Following a series of participatory workshops that had explored the accessibility of the site – Postman’s Park in London’s Smithfield area – four new interventions were created by disabled artists and architects, in addition to the Seats at the Table installation. These were:

• Zoe Partington and Rubbena Aurangzeb-Tariq: the creation of a sensory landscape around the fountain at one end of the part, both to highlight its elements and to act as a orientation ‘turnaround’ point, to avoid the inaccessible exit at this end of the park.

• Mandy Redvers-Rowe and Poppy Levison: making the existing Memorial to Heroic Self-Sacrifice more accessible through simple adaptations – an audio-description and BSL interpretation, available through a QR code, and a small ramp on and off the memorial platform.

• Jordan Whitewood-Neal and James Zatka-Haas with Rosie Scott and Giuseppe Ferrigno from Re-Fabricate: access information created both online in advance, and through signage across the site which aimed both to inform and provoke discussion.

• Raquel Meseguer Zafe and Helen Stratford: an intervention called ‘resting conversations’ that hosted quotes from people living with invisible disabilities & chronic illnesses, alongside gentle instructions that invite people to pause, rest & lie down.

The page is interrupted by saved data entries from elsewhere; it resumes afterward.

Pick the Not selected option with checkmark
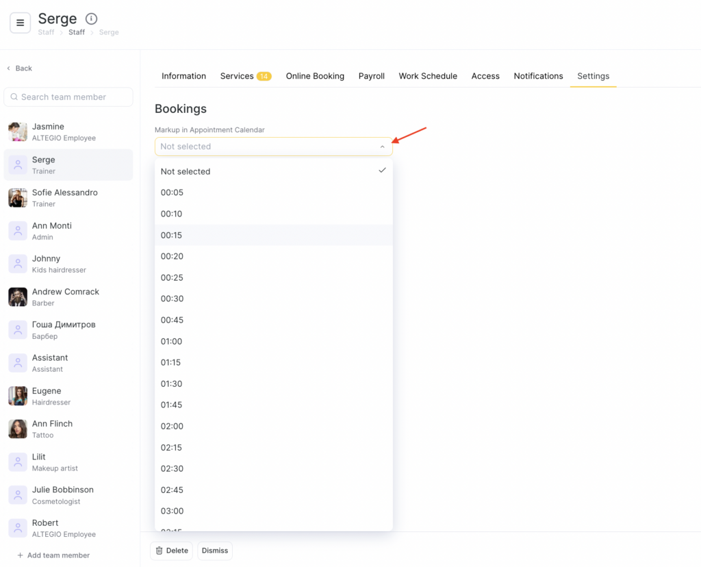 (186, 171)
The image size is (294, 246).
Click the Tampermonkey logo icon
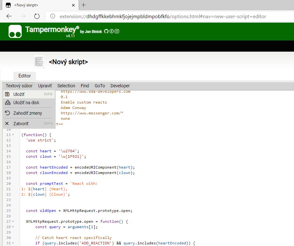pyautogui.click(x=15, y=31)
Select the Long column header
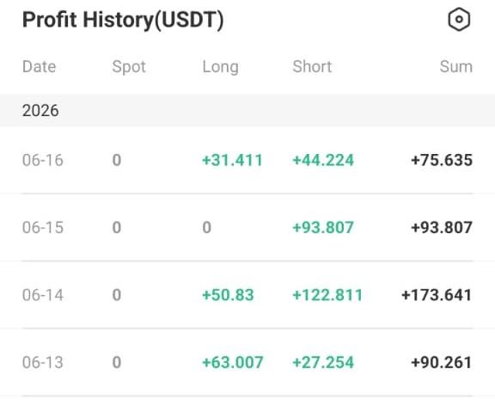 (220, 67)
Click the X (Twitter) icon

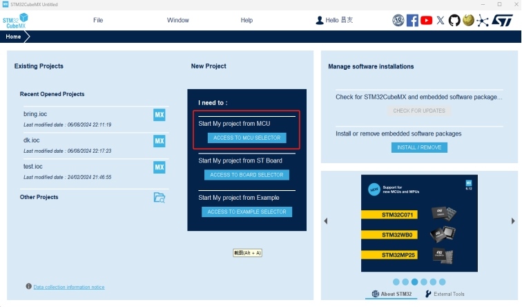[x=441, y=21]
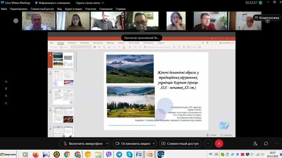Open the participants panel icon
This screenshot has width=282, height=158.
click(255, 143)
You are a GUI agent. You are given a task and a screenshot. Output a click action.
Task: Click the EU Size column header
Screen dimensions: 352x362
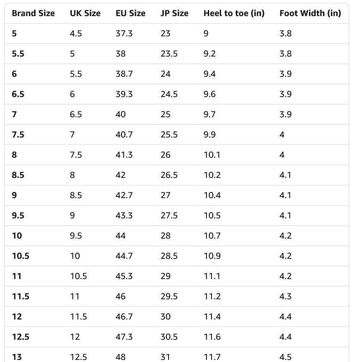(131, 13)
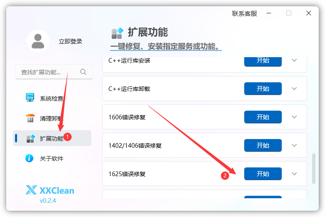Image resolution: width=325 pixels, height=217 pixels.
Task: Click the 系统检查 monitor icon
Action: tap(30, 98)
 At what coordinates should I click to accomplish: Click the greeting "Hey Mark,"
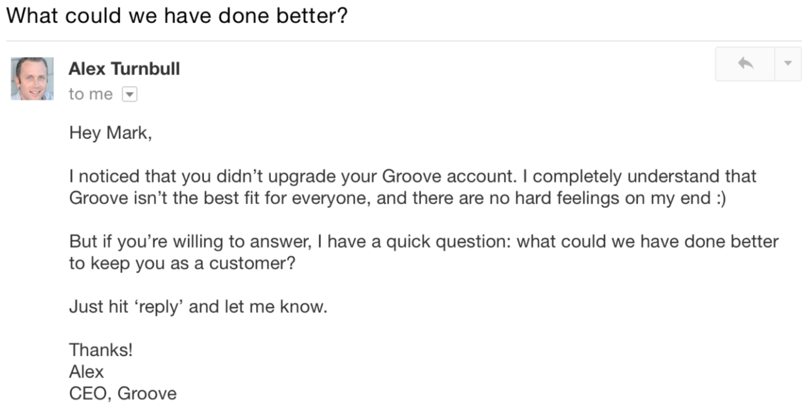(x=110, y=133)
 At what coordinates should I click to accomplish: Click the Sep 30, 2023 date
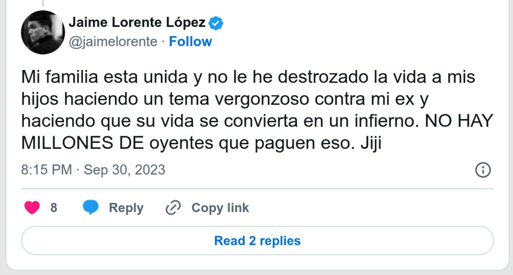click(124, 170)
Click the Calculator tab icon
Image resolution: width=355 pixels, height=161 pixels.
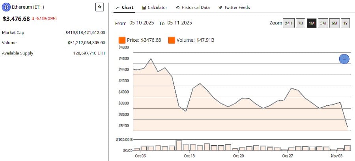point(144,7)
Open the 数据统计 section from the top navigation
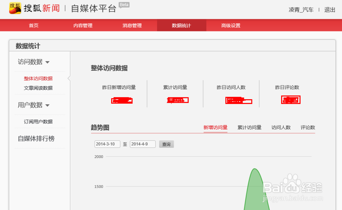 click(182, 25)
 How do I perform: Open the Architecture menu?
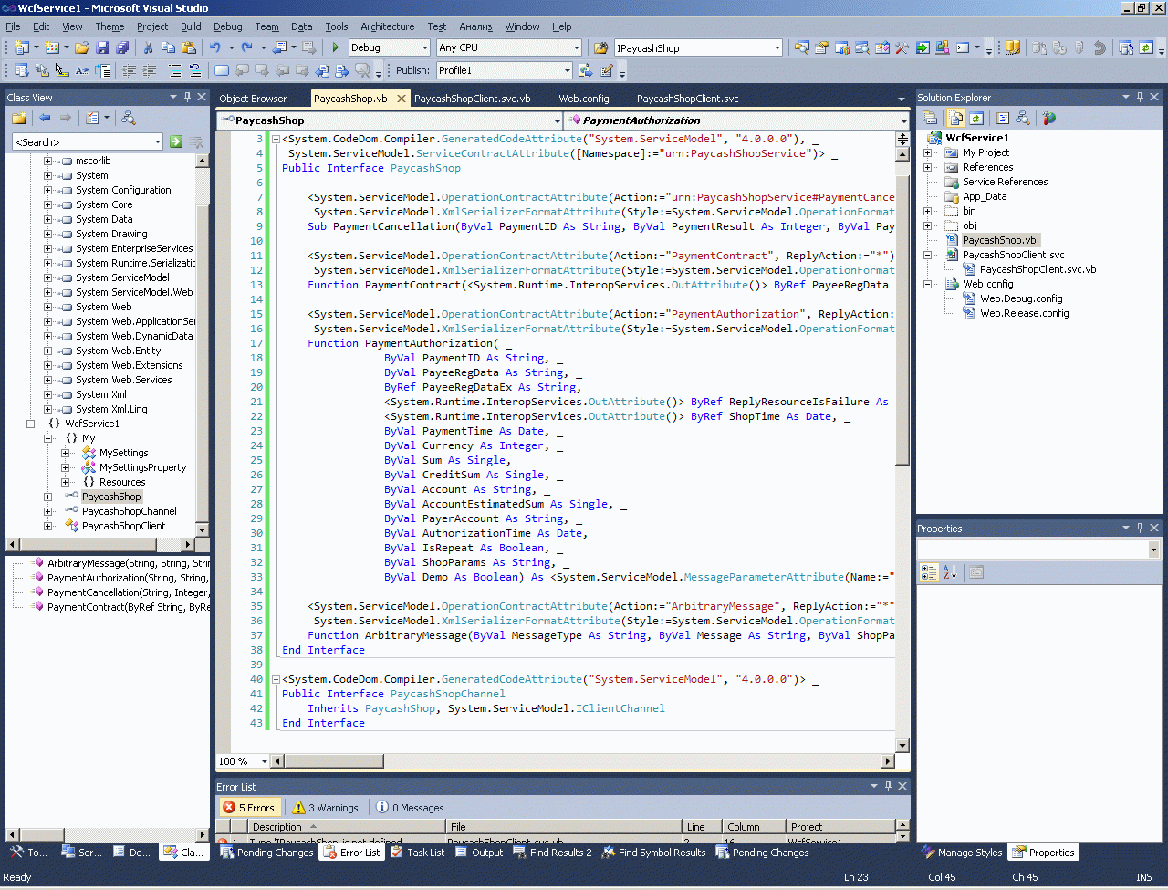[387, 26]
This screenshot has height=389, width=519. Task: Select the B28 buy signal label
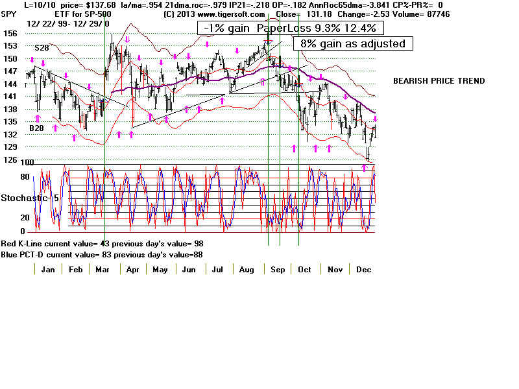click(x=36, y=128)
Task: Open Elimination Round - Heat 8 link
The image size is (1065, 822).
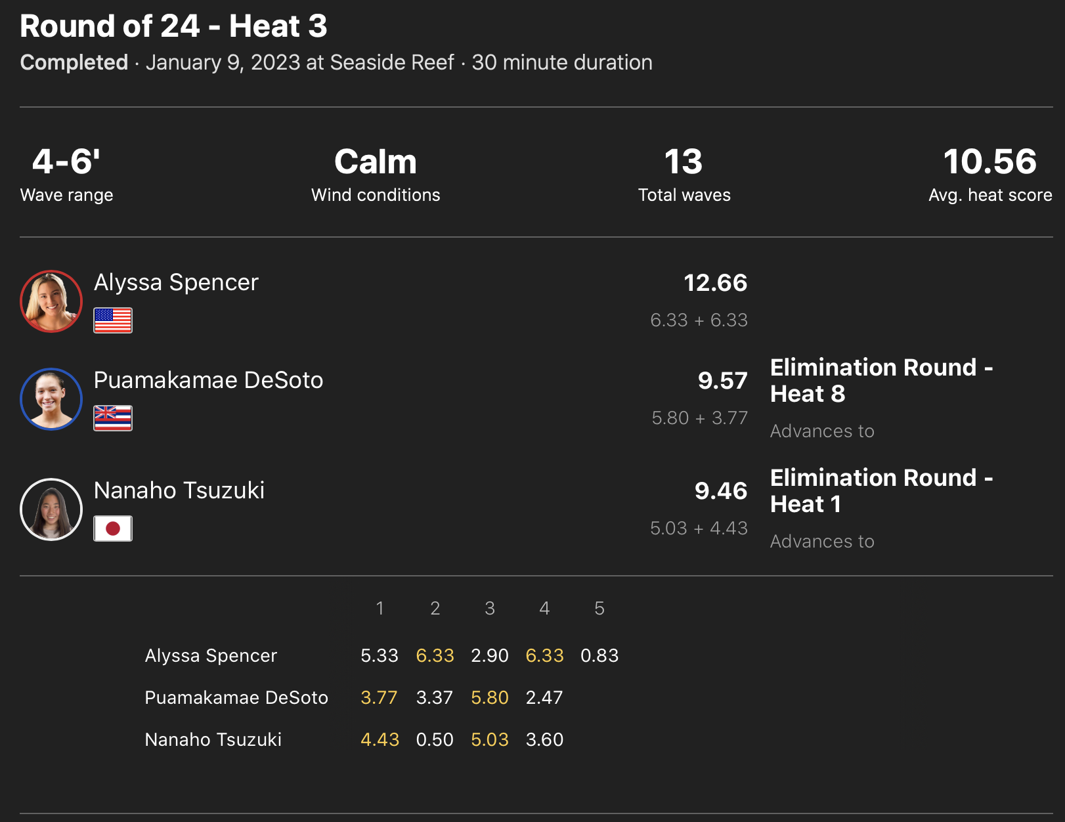Action: 880,381
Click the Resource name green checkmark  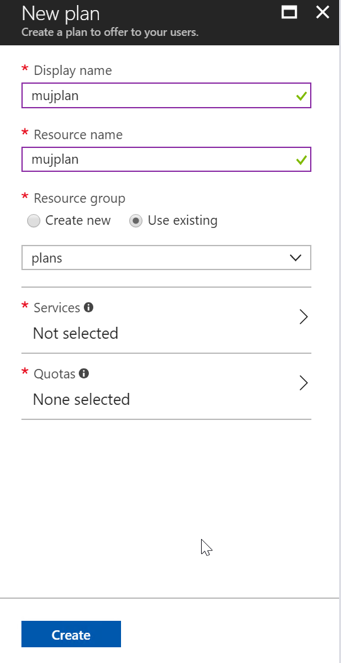301,161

In each case, the interventions also enabled experiential and discursive workshops for members of the public to share their experiences of living in an inaccessible world.

Seats at the Table - a collaboration between The DisOrdinary Architecture Project and Re-Fabricate for the London Festival of Architecture 2023 - offered a high-profile opportunity for disabled artists to lead on modelling best creative practice for site and event access and inclusion. By creating additional activities and design interventions out of lessons learnt from the LFA project, the additional Arts Council funding enabled disabled artists to engage directly with, and aim to effectively influence, built environment and cultural sector professionals; both at the Festival and beyond it.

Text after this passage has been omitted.